=== Texto ===

28 de marzo 2021. “Jesucristo cumple la pascua con su sacrificio.” Celebración del domingo de ramos y de la pasión del señor. Homilía del santo padre francisco Basílica de San Pedro. Domingo. Esta Liturgia suscita cada año en nosotros un sentimiento de asombro. Pasamos de la alegría que supone acoger a Jesús que entra en Jerusalén al dolor de verlo condenado a muerte y crucificado. Es un sentimiento profundo que nos acompañará toda la Semana Santa. Entremos entonces en este estupor.
Jesús nos sorprende desde el primer momento. Su gente lo
acoge con solemnidad, pero Él entra en Jerusalén sobre un humilde burrito. La
gente espera para la Pascua al libertador poderoso, pero Jesús viene para cumplir la Pascua con su sacrificio. Su gente
espera celebrar la victoria sobre los romanos con la espada, pero Jesús viene a
celebrar la victoria de Dios con la cruz. ¿Qué le sucedió a aquella gente, que
en pocos días pasó de aclamar con hosannas a Jesús a gritar “crucifícalo”? ¿Qué
les sucedió? En realidad, aquellas personas seguían más una imagen del Mesías,
que al Mesías real. Admiraban a Jesús, pero no estaban dispuestas a dejarse
sorprender por Él. El asombro es
distinto de la simple admiración. La admiración puede ser mundana, porque
busca los gustos y las expectativas de cada uno; en cambio, el asombro
permanece abierto al otro, a su novedad. También hoy hay muchos que admiran a
Jesús, porque habló bien, porque amó y perdonó, porque su ejemplo cambió la historia...
y tantas cosas más. Lo admiran, pero sus vidas no cambian. Porque admirar a Jesús no es suficiente. Es
necesario seguir su camino, dejarse cuestionar por Él, pasar de la admiración
al asombro.
¿Y qué es lo que más sorprende del Señor y de su Pascua? El
hecho de que Él llegue a la gloria por
el camino de la humillación. Él triunfa acogiendo el dolor y la muerte, que
nosotros, rehenes de la admiración y del éxito, evitaríamos. Jesús, en cambio
—nos dice san Pablo—, «se despojó de sí mismo, […] se humilló a sí mismo»

=== Extracto de datos ===

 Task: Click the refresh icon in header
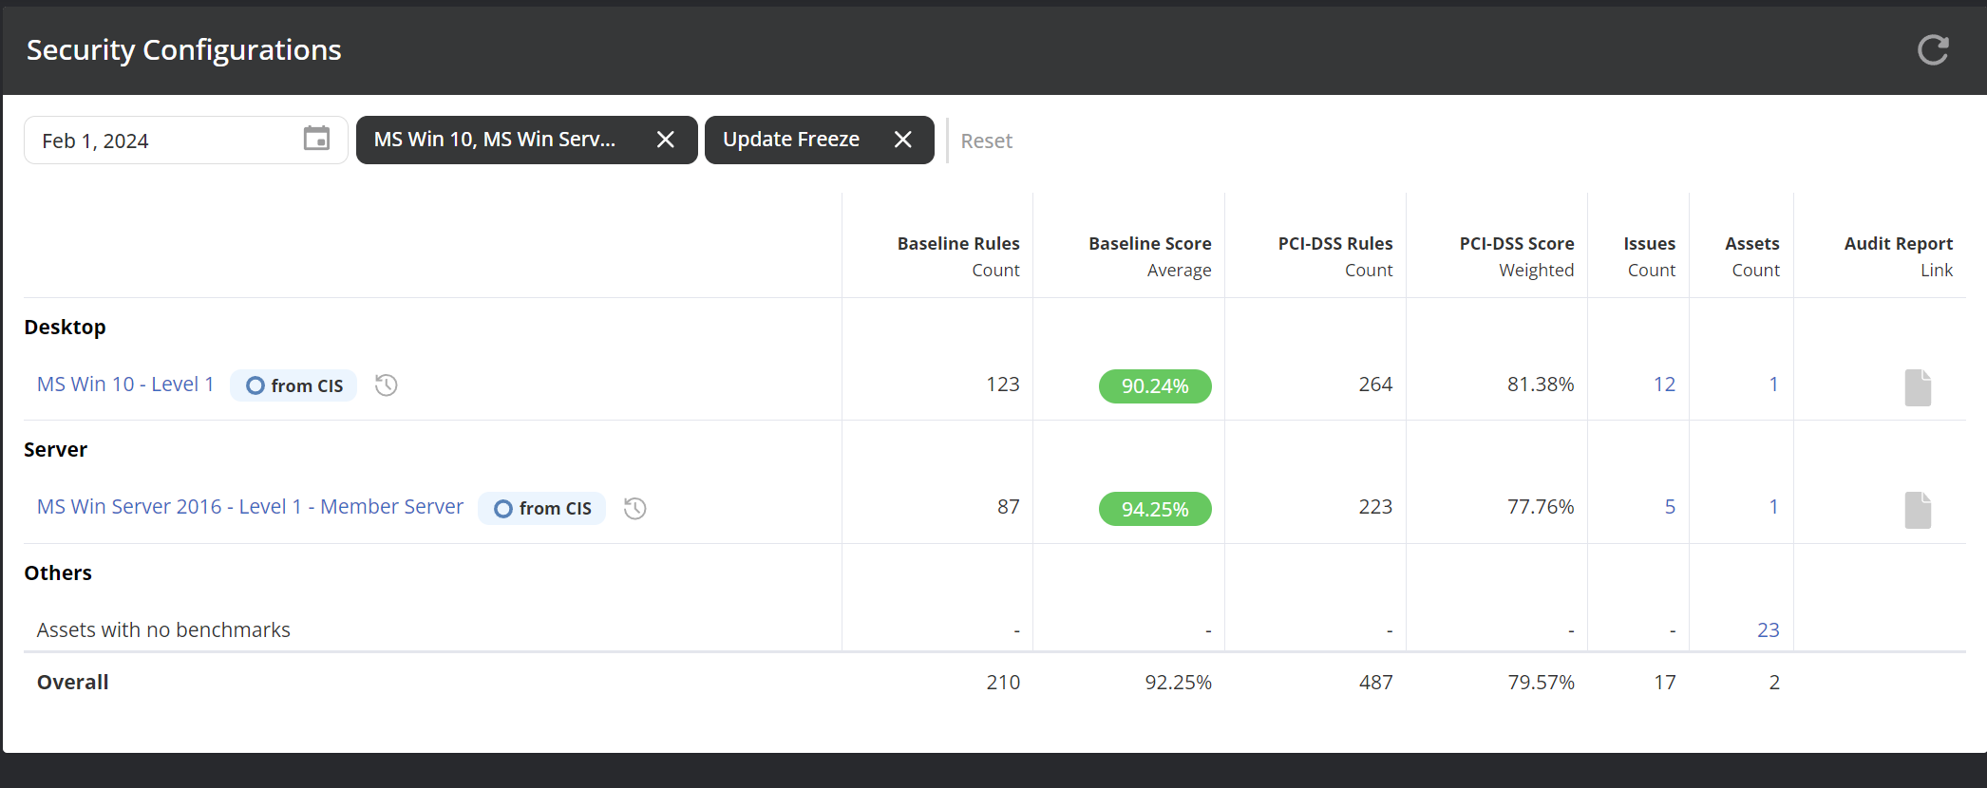tap(1932, 50)
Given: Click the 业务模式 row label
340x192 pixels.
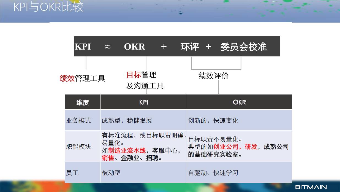Looking at the screenshot, I should 79,121.
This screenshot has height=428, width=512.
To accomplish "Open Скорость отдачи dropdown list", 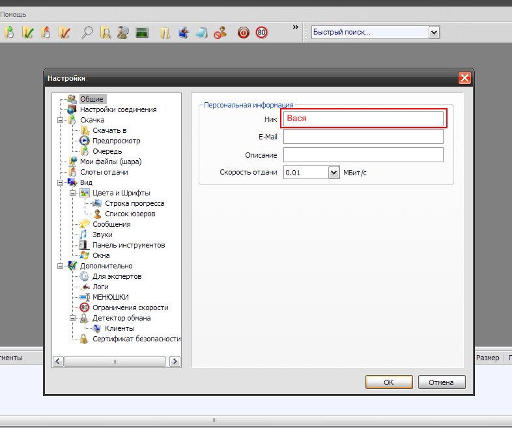I will coord(334,173).
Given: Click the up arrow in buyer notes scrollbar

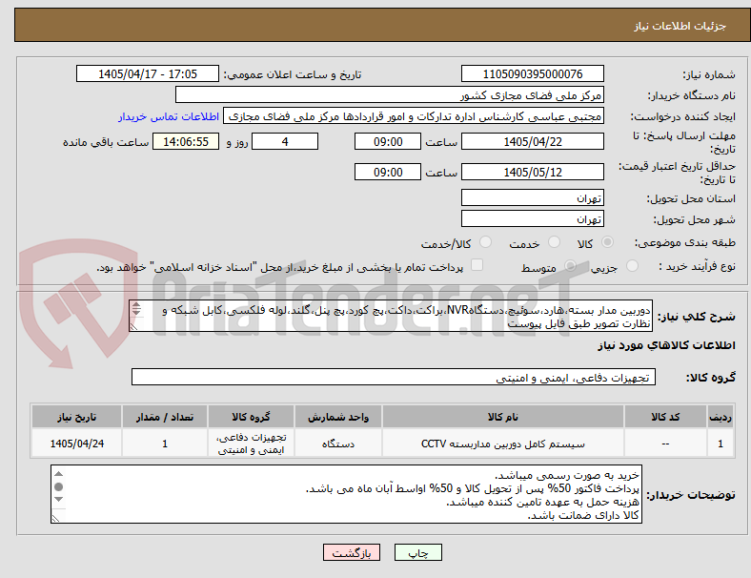Looking at the screenshot, I should click(58, 474).
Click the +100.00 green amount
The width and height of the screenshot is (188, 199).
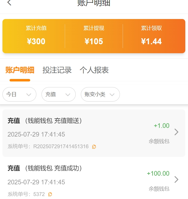[x=158, y=173]
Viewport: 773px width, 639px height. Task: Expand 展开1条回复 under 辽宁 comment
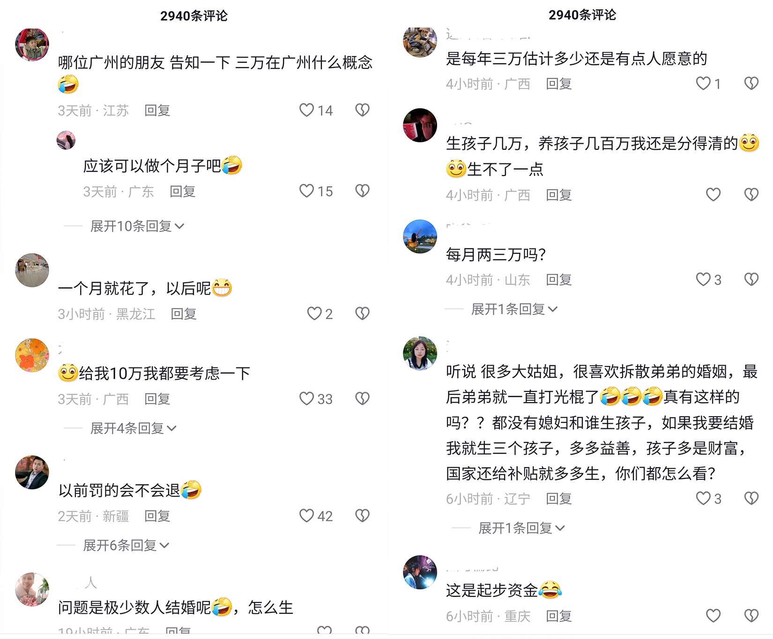(x=521, y=528)
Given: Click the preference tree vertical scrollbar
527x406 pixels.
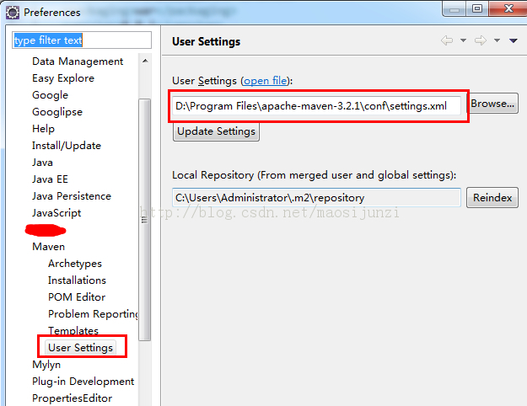Looking at the screenshot, I should (145, 219).
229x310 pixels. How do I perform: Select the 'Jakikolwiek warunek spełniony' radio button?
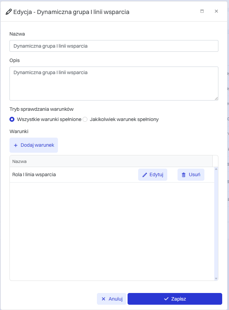tap(85, 119)
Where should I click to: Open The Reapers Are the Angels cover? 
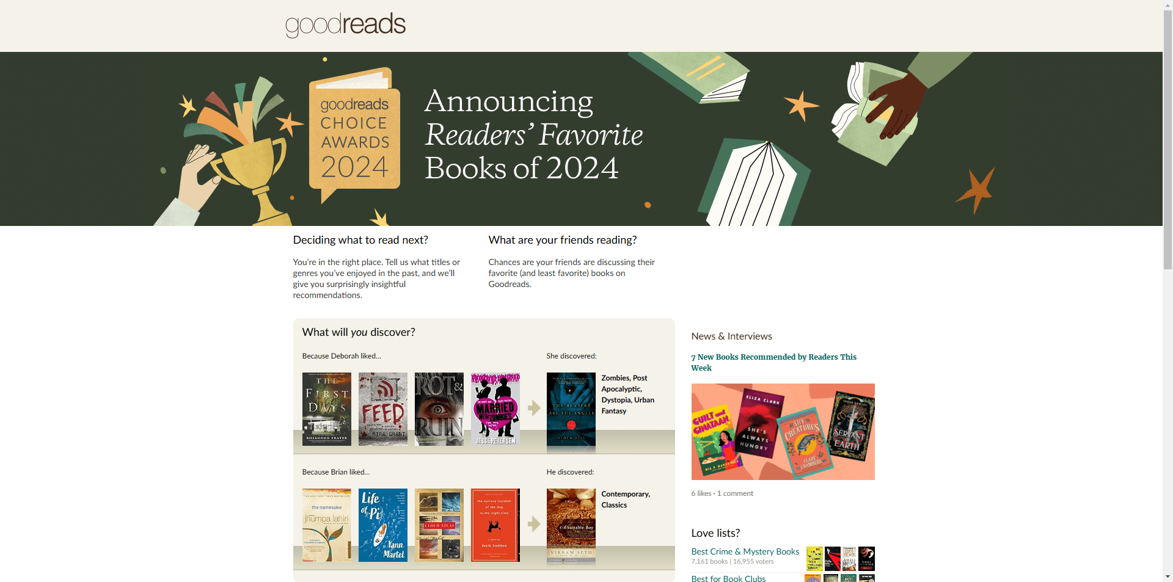coord(571,412)
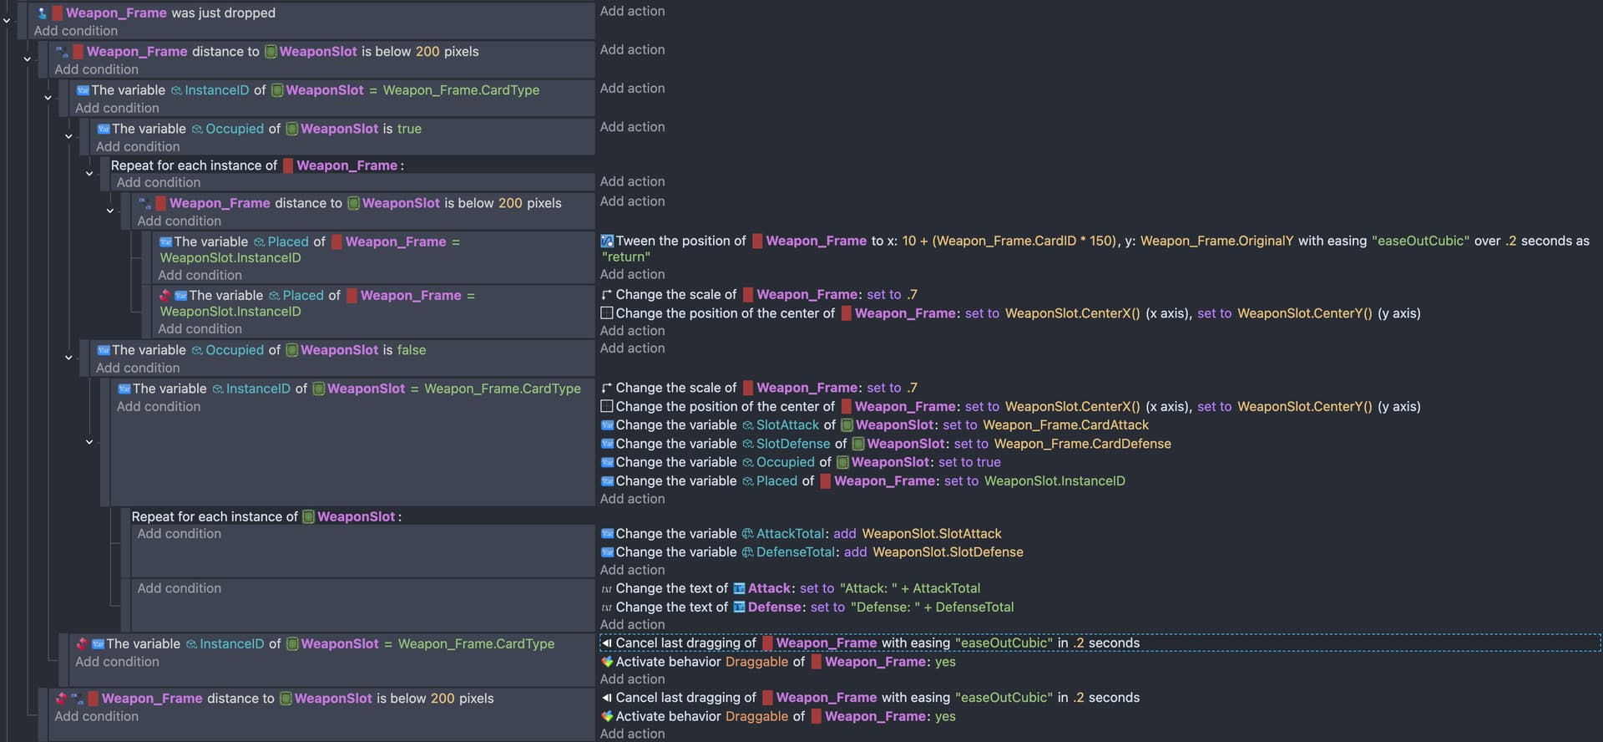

===

● **Ejercicio breve A**
Según la homilía, ¿sobre qué animal entra Jesús en Jerusalén?
● **Ejercicio breve B**
Reproduzca sin cambios el pasaje de la homilía que se abre con las palabras que contienen "28 de marzo" y se cierra con "en este estupor.".
Las líneas constituyen un material aparte, independiente de la homilía.

● **Respuesta completa A**
Sobre un humilde burrito.

● **Respuesta completa B**
28 de marzo 2021. “Jesucristo cumple la pascua con su sacrificio.” Celebración del domingo de ramos y de la pasión del señor. Homilía del santo padre francisco Basílica de San Pedro. Domingo. Esta Liturgia suscita cada año en nosotros un sentimiento de asombro. Pasamos de la alegría que supone acoger a Jesús que entra en Jerusalén al dolor de verlo condenado a muerte y crucificado. Es un sentimiento profundo que nos acompañará toda la Semana Santa. Entremos entonces en este estupor.